Résumé : L’écrivaine Christine Angot est invitée pour des raisons professionnelles à Strasbourg, où son père a vécu jusqu’à sa mort en 1999. C’est la ville où elle l’a rencontré pour la première fois à treize ans, et où il a commencé à la violer. Sa femme et ses enfants y vivent toujours. Angot prend une caméra, et frappe aux portes de la famille.

Analyse : C’est un documentaire percutant, terrifiant, sur les ravages profonds que peut occasionner le viol d’une gamine de 13 ans par son propre père. Quand on voit les conséquences que de telles infamies peuvent avoir sur les femmes qui, adultes, n’arrivent toujours pas à se reconstruire, on se dit que ces pères si « aimants » ce sont de véritables monstres. Se rendent-ils compte des ravages qu’ils provoquent ? C’est un cri de rage, un cri de désespoir, un cri du cœur que pousse Christine Angot avec l’espoir d’être enfin reconnue, pour avancer dans la vie sans ce souvenir de tous les jours. Un épisode particulièrement pénible chez la femme de son père dont elle doit forcer littéralement la porte, car elle ne veut pas recevoir Christine qui est celle par qui le scandale arrive. Ce n’est certes pas par l’auteur du crime qui demeurera toujours aux yeux de cette femme, si soucieuse de bienséance, « l’homme de (sa) vie ». Il faut dire que la dénonciation de l’inceste provoque l’éclatement et la ruine de la famille, l’opprobre général sur elle, quelque fois la mise en danger de la situation économique de la femme. Il est donc plus facile d’ignorer les souffrances d’une petite fille, que l’on refuse de voir par une immense lâcheté de préservation. Tout ce que veut Christine Angot c’est la reconnaissance, même tardive, de ce crime qu’elle a subi pendant de longues années. Faire parler ceux qui savaient, qui auraient dû la protéger, et qui ont détourné les yeux. Sa mère, tardivement, fait acte de repentance et esquisse même quelques larmes.  
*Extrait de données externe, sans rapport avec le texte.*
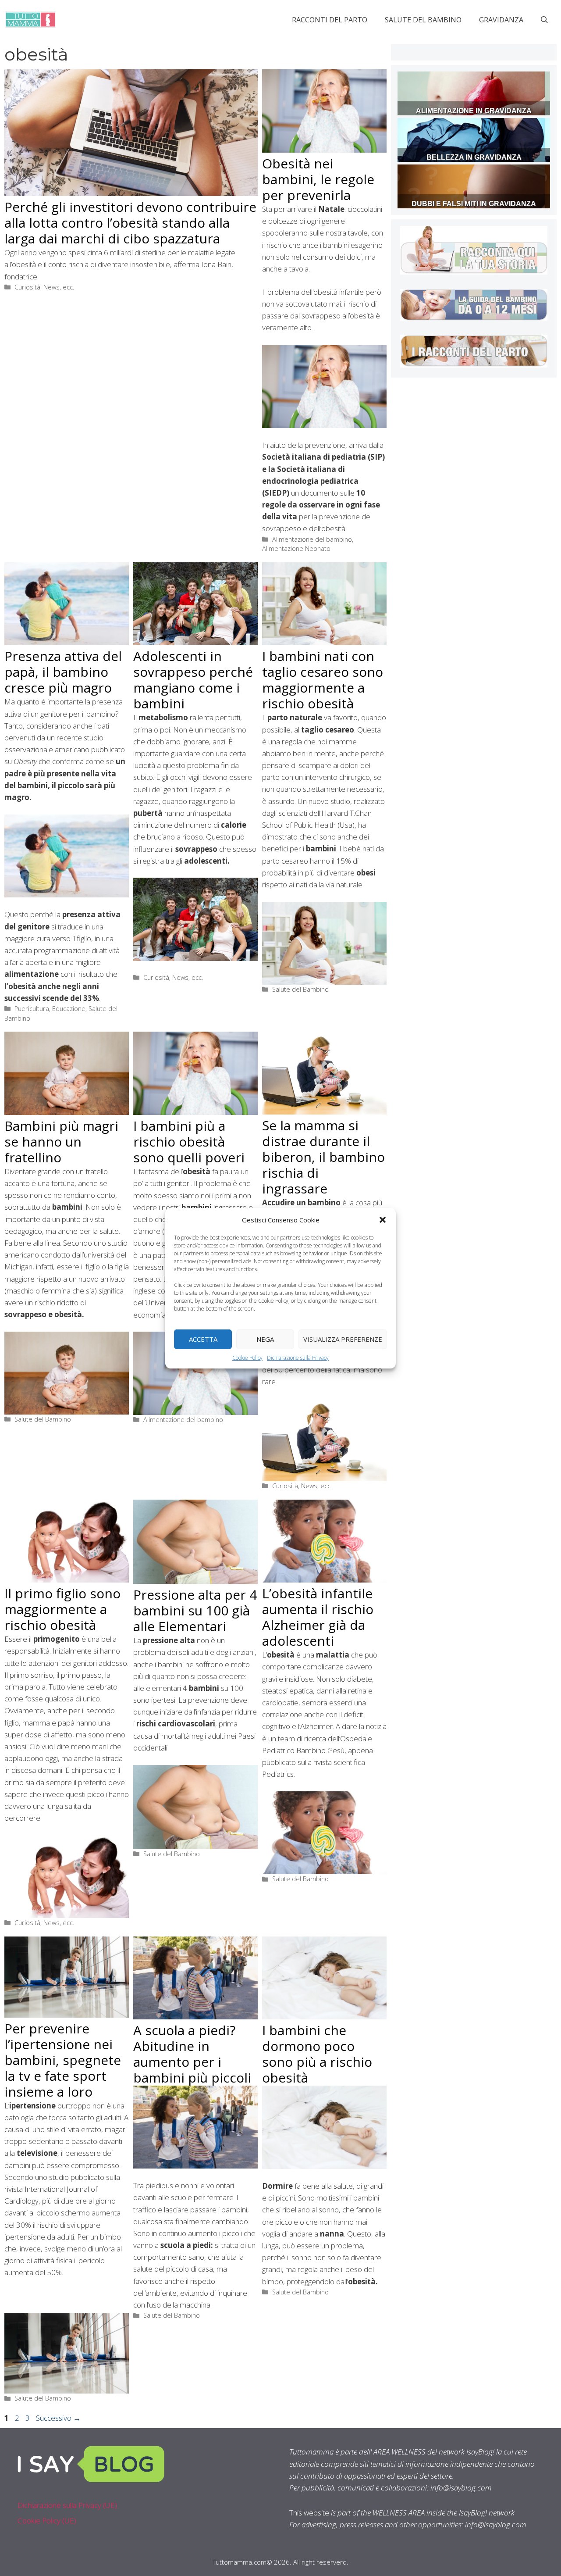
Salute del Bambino (423, 20)
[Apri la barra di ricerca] (544, 20)
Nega (265, 1339)
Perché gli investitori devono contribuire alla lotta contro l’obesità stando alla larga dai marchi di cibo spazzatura (130, 222)
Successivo (58, 2418)
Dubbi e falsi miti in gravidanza (474, 203)
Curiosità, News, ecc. (44, 287)
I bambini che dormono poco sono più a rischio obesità (317, 2054)
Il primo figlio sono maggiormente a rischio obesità (62, 1609)
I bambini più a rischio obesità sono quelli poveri (189, 1141)
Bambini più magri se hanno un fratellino (61, 1141)
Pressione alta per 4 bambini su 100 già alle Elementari (195, 1610)
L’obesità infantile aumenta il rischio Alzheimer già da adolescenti (317, 1617)
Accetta (203, 1339)
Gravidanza (501, 20)
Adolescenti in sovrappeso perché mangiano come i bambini (193, 679)
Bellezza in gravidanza (474, 157)
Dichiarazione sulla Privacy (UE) (67, 2505)
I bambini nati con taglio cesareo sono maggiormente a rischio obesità (322, 679)
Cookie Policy (247, 1357)
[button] (382, 1219)
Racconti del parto (329, 20)
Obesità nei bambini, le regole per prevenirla (318, 179)
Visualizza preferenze (342, 1339)
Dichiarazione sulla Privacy (298, 1357)
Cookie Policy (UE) (47, 2520)
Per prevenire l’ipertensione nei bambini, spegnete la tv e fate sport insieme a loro (62, 2060)
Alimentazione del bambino (312, 539)
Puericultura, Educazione (49, 1008)
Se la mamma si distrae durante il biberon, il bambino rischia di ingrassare (323, 1156)
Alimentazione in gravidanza (474, 110)
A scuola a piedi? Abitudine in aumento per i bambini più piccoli (192, 2054)
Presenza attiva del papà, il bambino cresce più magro (63, 672)
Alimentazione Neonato (296, 548)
La démarche de Christine Angot, pour en finir comme elle le dit avec cette histoire, est courageuse, remarquable et nécessaire. En voyant la violence de sa souffrance encore actuelle on réalise à quel point cet acte révoltant est lourd de conséquences et on ne peut pas ne pas se poser la question : combien de femmes vivent avec cette souillure et continuent de se taire ? Ce documentaire nécessaire leur permettra, il faut l’espérer, de libérer une parole trop longtemps tue. Christine Angot aura alors parfaitement réussi son combat.